> _PROBLEM REQUIREMENTS_:
Report in full every line of the entries below that contains the string "link", counting only matches with the same case.

[Extracted records]
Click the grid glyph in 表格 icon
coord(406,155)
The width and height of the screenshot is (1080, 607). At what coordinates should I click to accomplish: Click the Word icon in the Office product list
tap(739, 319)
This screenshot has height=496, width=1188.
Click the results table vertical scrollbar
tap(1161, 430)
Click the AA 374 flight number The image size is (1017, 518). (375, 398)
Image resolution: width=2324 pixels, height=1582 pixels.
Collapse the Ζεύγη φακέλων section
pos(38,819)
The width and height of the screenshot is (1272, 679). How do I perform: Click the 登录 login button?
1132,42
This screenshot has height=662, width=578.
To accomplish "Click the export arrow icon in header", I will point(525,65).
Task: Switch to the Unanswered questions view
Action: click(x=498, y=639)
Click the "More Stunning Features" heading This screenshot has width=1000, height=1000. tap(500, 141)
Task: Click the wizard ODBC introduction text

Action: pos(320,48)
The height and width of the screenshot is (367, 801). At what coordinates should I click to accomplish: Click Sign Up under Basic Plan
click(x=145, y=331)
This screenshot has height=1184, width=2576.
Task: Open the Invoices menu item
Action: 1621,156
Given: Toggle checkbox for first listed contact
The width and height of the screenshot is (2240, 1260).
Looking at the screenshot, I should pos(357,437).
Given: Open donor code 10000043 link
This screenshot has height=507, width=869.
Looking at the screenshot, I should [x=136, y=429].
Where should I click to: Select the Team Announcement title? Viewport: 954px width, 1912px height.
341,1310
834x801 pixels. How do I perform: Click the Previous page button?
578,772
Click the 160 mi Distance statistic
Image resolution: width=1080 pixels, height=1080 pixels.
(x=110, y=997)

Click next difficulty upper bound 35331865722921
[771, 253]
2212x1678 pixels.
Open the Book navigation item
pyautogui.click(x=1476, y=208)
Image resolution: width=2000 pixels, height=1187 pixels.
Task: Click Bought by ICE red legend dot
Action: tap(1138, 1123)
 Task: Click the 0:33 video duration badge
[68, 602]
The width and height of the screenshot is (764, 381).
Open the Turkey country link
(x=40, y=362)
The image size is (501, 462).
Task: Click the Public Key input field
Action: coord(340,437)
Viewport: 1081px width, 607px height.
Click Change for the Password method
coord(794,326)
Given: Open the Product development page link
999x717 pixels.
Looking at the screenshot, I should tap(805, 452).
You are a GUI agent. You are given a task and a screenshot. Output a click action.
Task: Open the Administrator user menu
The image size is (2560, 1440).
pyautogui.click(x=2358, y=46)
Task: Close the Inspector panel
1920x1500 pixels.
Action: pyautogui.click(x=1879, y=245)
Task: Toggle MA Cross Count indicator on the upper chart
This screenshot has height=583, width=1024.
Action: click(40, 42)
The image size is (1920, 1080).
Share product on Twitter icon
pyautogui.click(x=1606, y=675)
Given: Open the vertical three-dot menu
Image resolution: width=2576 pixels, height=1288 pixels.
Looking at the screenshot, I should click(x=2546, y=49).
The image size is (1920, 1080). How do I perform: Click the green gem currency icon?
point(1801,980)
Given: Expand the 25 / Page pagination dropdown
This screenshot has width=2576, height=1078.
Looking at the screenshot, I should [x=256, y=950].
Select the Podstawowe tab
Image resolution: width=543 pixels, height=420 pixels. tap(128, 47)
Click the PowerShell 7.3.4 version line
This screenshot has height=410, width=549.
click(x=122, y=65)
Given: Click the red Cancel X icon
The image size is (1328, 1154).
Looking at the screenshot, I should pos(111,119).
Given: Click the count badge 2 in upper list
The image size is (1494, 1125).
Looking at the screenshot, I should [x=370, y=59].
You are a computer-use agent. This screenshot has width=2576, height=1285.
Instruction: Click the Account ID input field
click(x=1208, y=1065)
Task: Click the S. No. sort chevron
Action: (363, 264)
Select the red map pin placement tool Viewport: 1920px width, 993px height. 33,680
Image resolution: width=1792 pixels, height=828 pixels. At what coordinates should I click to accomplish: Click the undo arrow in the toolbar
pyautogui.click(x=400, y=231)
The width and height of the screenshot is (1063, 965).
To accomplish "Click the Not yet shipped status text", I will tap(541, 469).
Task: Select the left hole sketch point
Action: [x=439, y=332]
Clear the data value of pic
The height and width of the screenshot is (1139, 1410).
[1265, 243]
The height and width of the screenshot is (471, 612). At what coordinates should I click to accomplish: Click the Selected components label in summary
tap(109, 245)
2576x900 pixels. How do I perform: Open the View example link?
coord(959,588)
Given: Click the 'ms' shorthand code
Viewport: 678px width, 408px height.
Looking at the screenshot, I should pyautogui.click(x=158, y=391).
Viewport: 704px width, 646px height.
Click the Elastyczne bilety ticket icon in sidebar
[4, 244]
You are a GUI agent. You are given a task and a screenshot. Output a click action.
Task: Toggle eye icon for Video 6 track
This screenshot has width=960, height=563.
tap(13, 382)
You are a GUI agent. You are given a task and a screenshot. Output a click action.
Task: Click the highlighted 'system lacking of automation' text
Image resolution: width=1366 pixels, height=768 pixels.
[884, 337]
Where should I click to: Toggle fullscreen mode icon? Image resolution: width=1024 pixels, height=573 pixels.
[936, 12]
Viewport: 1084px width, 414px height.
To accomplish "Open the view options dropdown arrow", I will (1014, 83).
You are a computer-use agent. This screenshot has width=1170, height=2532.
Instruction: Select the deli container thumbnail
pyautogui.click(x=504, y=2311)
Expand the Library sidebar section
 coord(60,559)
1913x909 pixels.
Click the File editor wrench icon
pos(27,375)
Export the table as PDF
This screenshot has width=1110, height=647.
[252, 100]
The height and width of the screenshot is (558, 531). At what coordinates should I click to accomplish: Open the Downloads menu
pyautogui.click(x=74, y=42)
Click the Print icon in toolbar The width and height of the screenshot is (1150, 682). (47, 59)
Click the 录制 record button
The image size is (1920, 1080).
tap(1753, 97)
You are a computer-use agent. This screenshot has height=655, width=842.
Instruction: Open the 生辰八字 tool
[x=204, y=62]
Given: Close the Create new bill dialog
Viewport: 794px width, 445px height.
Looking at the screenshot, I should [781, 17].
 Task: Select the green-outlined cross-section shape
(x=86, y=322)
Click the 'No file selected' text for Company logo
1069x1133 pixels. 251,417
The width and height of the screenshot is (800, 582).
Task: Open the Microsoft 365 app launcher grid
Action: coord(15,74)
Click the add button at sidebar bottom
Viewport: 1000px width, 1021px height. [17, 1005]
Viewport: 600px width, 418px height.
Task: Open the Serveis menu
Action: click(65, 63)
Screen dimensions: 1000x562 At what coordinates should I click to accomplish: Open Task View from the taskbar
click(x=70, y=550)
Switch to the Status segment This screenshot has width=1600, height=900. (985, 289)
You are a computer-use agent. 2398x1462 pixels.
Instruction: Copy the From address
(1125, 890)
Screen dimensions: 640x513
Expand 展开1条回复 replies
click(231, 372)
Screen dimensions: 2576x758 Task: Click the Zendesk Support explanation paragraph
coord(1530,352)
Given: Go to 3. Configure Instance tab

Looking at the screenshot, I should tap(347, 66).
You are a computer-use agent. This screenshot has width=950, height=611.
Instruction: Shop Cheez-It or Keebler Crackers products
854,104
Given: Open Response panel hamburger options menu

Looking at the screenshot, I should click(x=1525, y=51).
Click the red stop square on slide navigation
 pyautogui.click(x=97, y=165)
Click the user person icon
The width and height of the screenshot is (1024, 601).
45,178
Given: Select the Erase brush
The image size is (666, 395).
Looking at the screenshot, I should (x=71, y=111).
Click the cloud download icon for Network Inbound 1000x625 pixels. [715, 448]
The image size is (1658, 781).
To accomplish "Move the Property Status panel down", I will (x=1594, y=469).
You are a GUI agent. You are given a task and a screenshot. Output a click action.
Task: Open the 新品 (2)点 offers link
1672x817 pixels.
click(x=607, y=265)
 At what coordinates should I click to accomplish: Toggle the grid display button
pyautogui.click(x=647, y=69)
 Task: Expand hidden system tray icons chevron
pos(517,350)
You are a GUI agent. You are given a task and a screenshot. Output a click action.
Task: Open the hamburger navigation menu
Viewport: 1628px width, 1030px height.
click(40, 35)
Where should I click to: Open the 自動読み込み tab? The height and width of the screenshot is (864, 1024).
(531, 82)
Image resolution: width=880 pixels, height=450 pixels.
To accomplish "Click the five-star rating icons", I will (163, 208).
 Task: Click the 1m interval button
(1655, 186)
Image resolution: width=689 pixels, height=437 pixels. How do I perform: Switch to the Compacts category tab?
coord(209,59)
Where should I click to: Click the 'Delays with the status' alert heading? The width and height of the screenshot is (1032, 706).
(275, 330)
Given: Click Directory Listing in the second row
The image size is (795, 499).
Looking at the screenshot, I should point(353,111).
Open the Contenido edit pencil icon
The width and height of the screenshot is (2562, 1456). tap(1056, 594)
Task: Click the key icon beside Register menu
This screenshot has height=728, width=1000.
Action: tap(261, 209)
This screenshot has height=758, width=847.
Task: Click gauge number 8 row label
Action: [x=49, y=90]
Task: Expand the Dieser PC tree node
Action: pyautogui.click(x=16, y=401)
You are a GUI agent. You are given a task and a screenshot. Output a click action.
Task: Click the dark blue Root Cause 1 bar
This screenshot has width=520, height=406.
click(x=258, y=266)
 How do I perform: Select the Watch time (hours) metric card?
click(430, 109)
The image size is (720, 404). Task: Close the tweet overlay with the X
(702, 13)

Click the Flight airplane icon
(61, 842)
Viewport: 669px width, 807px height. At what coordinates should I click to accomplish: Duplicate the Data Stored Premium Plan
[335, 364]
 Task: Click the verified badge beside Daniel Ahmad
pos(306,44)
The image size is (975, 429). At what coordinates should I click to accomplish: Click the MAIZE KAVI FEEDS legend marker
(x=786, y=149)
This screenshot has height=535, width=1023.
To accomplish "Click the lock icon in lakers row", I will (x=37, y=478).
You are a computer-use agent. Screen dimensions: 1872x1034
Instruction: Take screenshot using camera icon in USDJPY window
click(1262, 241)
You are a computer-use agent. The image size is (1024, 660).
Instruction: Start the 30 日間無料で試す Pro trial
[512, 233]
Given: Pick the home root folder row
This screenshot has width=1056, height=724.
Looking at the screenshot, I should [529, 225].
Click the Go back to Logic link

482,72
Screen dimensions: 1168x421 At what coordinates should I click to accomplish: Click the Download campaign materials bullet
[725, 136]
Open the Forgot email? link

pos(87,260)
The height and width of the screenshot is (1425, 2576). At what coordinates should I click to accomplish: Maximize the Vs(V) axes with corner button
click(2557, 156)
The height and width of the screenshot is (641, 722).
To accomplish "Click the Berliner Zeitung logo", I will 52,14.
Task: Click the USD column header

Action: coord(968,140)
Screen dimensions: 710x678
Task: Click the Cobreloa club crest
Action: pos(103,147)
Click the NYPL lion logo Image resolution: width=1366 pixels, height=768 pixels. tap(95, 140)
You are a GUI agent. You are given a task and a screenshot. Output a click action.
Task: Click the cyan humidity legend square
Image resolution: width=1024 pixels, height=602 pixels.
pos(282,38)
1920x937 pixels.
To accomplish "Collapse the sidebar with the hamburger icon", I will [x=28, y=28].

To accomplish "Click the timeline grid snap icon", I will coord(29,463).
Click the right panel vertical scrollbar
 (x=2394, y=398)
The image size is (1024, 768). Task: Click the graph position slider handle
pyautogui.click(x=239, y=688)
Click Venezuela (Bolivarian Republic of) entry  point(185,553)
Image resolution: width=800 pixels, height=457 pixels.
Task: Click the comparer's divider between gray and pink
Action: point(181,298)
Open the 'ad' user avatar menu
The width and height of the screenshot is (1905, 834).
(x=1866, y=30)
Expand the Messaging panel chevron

> _PROBLEM SOLUTION_:
Given: Open donor code 10000043 link
Open the Turkey country link
Given: Open the Product development page link
2576x900 pixels. How do I perform: Open the View example link?
Task: Open the 新品 (2)点 offers link
Click the Go back to Logic link
Open the Forgot email? link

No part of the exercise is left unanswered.